A eleição foi marcada por denúncias e episódios de violência. Na segunda-feira (7), o líder do Partido Democrático, o mesmo do presidente Moon Jae-in, foi atacado a machadadas e hospitalizado. Song Young-gil, que também foi coordenador da campanha do segundo candidato mais votado, foi atacado em Seul por um homem de 70 anos. O agressor foi preso, e Song passa bem.

O ataque ocorreu depois de denúncias envolvendo a votação antecipada, liberada na sexta e no sábado para o público geral, e no fim da tarde de sábado para eleitores com Covid, que poderiam sair de casa às 17h e deveriam chegar aos locais de votação às 18h.
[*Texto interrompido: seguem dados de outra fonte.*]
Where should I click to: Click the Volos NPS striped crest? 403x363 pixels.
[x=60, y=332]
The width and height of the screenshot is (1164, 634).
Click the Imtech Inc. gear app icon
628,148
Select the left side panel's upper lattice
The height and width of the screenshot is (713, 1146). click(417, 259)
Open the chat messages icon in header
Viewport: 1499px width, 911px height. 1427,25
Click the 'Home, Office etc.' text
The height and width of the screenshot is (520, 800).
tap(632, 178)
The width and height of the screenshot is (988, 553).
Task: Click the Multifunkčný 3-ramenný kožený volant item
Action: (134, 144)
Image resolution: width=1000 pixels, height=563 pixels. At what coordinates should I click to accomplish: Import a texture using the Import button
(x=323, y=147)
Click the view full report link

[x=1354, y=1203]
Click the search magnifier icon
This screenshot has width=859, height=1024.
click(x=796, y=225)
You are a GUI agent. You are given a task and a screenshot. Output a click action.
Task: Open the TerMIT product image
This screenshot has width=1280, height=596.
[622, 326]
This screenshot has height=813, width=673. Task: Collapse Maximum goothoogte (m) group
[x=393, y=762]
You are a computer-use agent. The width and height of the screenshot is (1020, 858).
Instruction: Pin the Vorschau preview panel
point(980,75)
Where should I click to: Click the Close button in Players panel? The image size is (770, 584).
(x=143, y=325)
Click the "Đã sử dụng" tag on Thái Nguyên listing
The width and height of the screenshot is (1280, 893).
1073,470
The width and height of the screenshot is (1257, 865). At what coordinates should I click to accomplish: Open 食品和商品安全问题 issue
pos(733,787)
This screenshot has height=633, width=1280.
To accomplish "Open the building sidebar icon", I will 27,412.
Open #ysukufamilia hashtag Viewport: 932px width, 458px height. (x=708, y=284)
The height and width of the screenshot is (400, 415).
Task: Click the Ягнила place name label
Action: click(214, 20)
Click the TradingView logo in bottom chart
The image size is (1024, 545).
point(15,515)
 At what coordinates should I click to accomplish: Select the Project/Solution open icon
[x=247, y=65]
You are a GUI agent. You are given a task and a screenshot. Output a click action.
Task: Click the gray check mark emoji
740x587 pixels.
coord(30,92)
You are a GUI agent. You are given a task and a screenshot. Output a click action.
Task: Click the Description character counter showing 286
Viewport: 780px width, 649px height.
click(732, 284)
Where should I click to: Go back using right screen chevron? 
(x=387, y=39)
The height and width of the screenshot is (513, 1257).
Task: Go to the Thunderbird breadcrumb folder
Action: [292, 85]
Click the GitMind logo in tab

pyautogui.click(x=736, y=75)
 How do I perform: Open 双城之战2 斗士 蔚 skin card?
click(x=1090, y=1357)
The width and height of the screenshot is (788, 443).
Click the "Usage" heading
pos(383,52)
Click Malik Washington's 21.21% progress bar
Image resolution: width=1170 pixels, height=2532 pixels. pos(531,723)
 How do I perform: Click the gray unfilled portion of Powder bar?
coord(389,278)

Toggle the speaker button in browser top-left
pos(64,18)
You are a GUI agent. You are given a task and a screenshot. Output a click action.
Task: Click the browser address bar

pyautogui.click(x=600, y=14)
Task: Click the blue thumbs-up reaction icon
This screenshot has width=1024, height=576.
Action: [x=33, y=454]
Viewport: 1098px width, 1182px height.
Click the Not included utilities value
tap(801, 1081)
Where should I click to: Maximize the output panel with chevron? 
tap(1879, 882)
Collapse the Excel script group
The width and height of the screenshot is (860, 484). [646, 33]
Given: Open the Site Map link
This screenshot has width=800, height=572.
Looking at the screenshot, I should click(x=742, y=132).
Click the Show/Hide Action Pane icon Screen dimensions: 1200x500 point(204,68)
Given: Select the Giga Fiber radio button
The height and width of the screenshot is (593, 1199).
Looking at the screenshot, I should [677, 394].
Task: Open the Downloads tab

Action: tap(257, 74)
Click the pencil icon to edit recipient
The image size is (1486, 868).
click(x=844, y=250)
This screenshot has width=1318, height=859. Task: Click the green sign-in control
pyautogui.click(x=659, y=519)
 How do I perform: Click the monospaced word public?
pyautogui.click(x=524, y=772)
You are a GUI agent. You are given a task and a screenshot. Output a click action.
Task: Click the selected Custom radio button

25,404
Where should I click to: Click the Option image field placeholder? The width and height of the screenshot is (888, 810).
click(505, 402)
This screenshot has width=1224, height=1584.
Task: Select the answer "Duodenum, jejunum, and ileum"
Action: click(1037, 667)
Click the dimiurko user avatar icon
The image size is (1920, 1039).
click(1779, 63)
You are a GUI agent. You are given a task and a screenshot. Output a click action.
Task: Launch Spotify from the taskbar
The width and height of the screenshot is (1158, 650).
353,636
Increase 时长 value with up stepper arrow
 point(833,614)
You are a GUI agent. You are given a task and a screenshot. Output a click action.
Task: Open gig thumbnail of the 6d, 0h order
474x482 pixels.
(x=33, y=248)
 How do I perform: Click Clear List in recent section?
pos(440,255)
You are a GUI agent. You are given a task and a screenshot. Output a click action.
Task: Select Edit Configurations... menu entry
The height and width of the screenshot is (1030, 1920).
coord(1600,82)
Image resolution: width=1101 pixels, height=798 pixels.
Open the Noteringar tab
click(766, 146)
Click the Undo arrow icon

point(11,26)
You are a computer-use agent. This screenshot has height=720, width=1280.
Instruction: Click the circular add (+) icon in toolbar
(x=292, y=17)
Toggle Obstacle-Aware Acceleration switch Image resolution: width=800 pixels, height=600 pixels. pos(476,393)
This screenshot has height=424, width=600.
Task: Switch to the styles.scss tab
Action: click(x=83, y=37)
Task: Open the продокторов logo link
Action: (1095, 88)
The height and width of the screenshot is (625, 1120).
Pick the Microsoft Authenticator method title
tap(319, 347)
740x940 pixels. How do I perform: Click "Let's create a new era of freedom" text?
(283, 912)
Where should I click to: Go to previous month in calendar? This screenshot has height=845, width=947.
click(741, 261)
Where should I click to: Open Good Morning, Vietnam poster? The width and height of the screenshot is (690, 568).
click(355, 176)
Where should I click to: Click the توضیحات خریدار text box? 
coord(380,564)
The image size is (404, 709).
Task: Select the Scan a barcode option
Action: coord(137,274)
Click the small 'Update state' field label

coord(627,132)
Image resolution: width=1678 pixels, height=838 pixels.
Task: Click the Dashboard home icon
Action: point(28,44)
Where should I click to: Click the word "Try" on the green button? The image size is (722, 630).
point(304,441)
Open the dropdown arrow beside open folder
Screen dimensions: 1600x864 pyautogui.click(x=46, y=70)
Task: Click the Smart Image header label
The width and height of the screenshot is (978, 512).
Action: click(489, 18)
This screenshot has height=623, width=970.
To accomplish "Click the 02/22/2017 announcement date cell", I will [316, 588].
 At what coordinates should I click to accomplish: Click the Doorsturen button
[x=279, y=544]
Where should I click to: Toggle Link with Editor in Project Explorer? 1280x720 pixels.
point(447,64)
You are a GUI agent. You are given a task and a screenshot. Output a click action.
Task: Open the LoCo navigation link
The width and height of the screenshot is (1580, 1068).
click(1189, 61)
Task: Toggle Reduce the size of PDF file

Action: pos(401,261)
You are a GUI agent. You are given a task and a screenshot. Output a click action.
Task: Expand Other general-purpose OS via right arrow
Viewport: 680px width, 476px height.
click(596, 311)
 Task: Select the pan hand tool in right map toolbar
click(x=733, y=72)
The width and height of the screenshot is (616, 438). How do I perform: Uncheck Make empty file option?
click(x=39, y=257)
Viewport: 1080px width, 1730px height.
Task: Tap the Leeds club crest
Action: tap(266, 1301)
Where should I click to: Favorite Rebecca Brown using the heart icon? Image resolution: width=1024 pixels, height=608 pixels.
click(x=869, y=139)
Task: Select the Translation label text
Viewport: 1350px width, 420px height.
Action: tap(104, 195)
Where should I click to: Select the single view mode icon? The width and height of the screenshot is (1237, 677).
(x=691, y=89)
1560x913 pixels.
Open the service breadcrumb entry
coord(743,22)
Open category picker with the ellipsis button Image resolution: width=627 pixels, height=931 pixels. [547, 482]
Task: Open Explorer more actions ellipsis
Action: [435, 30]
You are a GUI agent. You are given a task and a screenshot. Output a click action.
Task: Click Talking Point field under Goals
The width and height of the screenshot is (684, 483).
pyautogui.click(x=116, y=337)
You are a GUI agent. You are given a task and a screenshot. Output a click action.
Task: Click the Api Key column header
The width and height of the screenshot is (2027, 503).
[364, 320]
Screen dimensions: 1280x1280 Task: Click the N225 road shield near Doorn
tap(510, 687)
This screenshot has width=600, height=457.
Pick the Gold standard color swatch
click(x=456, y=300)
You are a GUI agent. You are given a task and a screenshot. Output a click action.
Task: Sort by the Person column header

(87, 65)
Como mais de 1 milhão de pessoas fazem tratamento para a doença, segundo autoridades do país, a concentração de eleitores no mesmo horário provocou enormes filas, de pessoas doentes no frio de temperaturas próximas a 0°C.

Além disso, os eleitores também denunciaram terem recebido cédulas já preenchidas. Mesmo com esses problemas, a antecipação atraiu 37% do eleitorado. Nesta quarta, os eleitores com Covid também puderam deixar suas casas para votar das 18h às 19h30. O restante dos eleitores pôde votar das 6h às 18h.